There is general concurrence that thorough debridement of the joint, synovectomy, removal of necrotic material, and copious irrigation are necessary at the time of debridement. Because of the potential presence of glycocalyx, surfaces of the prosthesis available for inspection are scrubbed with Dakin solution, which dissolves the glycocalyx. Removable components are removed, and the undersurfaces are cleaned with Dakin solution. New polyethylene components are inserted if available; if this is not possible, the old polyethylene prosthesis is scrubbed with Dakin solution and reinserted. To prevent superinfection, the wound must be tightly closed. To help eradicate the existing infection, however, irrigation and drainage must be continued. One suitable method is that described by Jergesen and Jawetz, in which small volumes of antibiotic solution are instilled into the joint twice a day, and the joint is sealed off for 3 hours, followed by 9 hours of suction (Figure 6–12). This protocol begins 24 hours after surgery, during which time suction drainage is maintained. The instillation-suction system is maintained for 10 days. At the end of the course of irrigation and instillation, a culture is aspirated from the joint after one antibiotic instillation. This system can also be used for osteomyelitis and routine joint infections. Antibiotics are continued for an appropriate period of time (usually 6 weeks) after the tubes are withdrawn.
Schematic diagram of the Jergesen system of instillation of antibiotics. The antibiotics can be varied depending on the susceptibility of the infecting bacteria (fungus). The amount instilled is approximately 5 mL per tube plus the dead space from the valve to the joint.

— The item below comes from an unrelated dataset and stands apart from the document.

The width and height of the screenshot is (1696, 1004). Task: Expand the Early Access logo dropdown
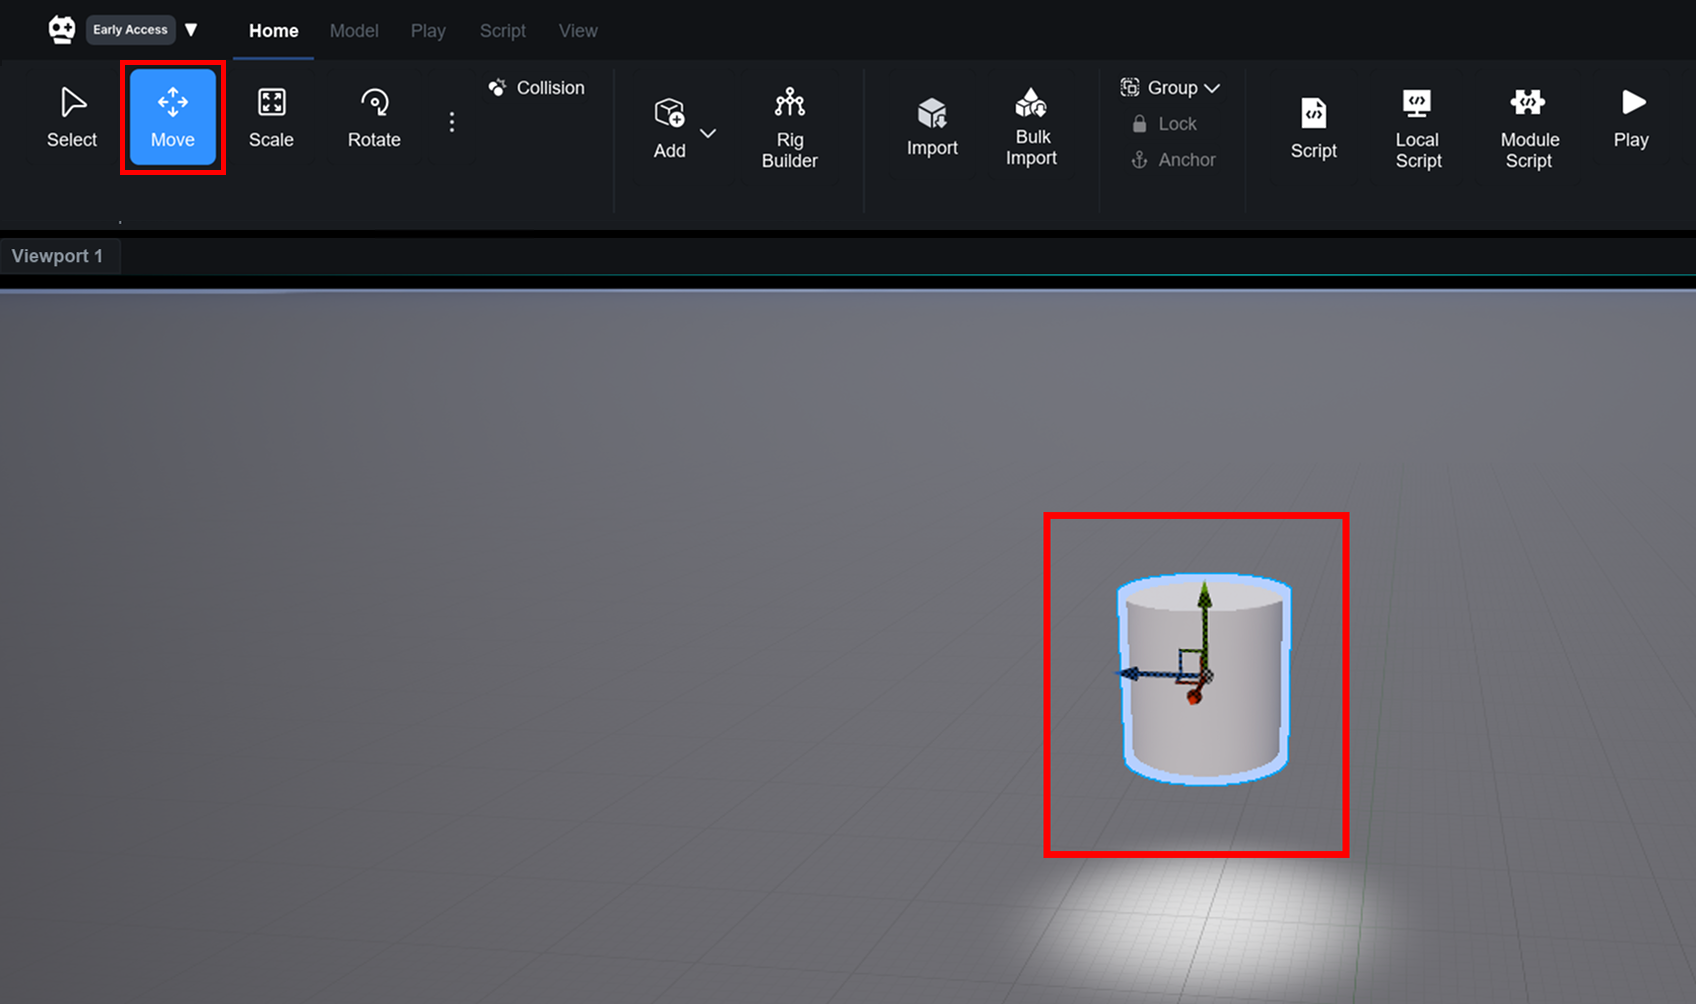click(191, 30)
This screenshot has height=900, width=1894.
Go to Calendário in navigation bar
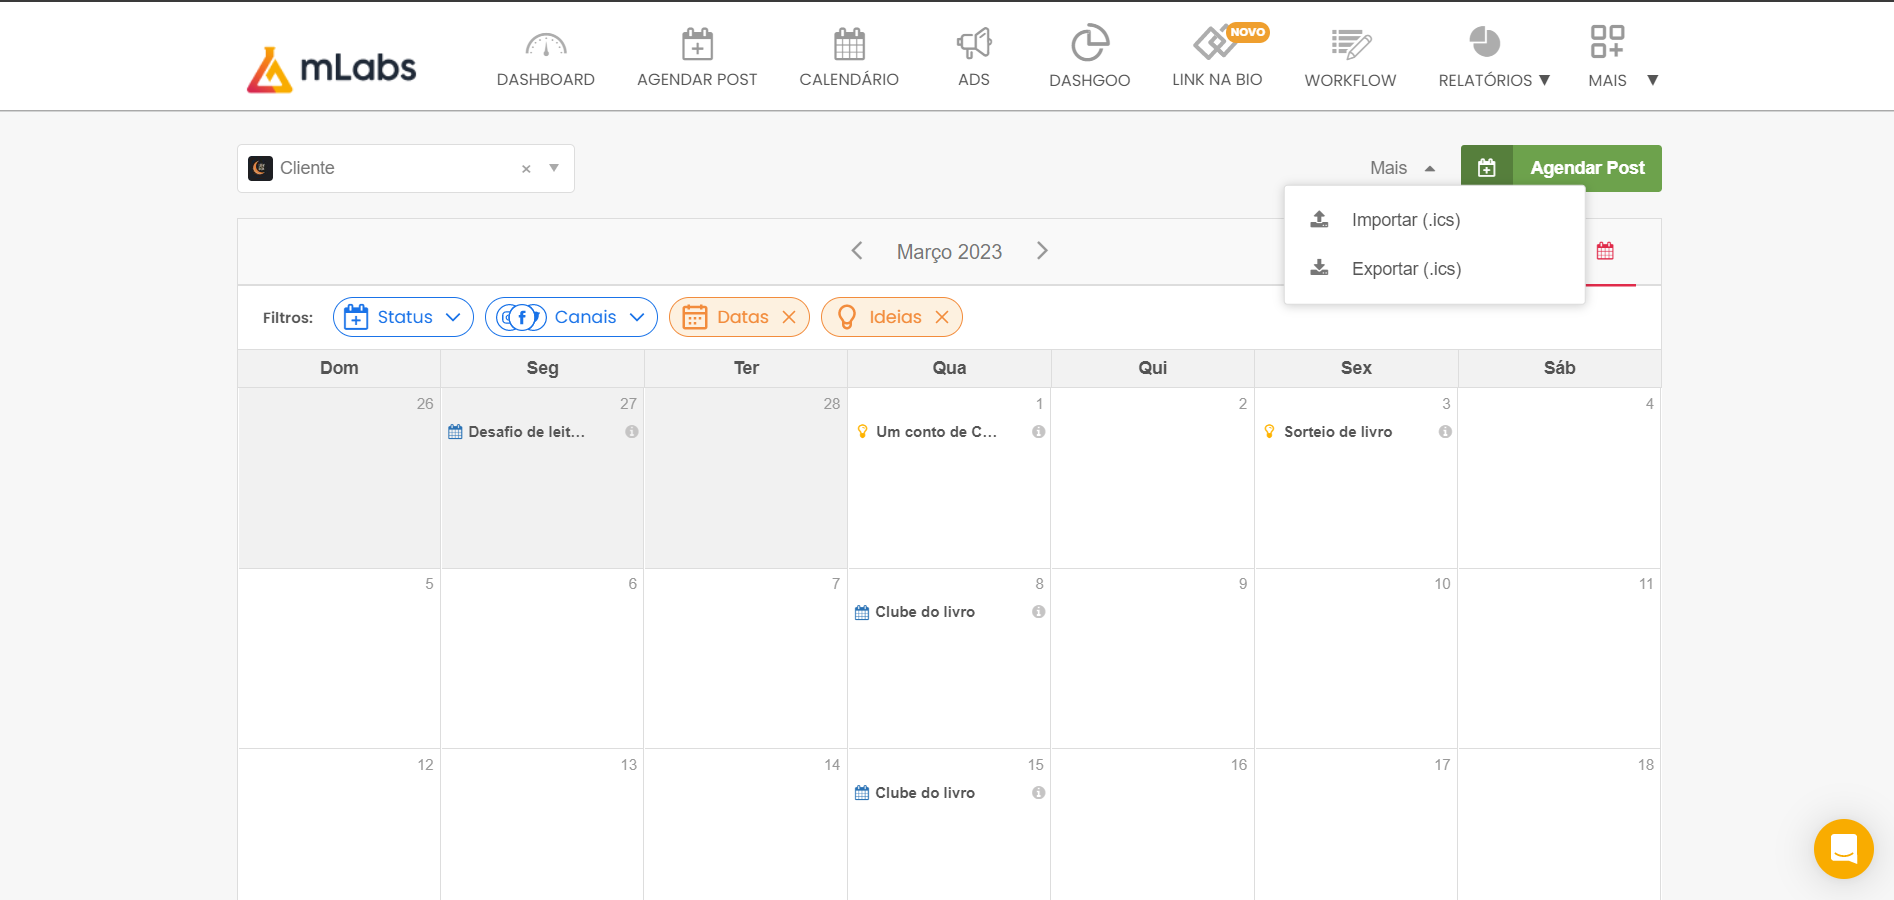pos(849,58)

In cases of loose prostheses, little alternative is available except to remove the prosthesis. A similar system of instillation and suction is then used, using the same protocol. If reimplantation is likely after infected total knee prosthesis, an antibiotic cement block is used to separate the bone ends and maintain a potential joint space. An alternative to the cement block is the PROSTALAC system as described earlier. This technique has the benefit of maintaining hip or knee joint muscle length and elasticity. In patients in whom reimplantation is planned, the ESR is followed monthly until it is normal without antibiotic therapy. In patients with rheumatoid osteoarthritis or other disorders in which the rate may be elevated, 6 months is an appropriate time to wait for possible recrudescence of the infection. At this point, either an aspiration arthrogram or a Craig needle biopsy is used to obtain specimens for culture. If these are negative, reimplantation surgery is planned.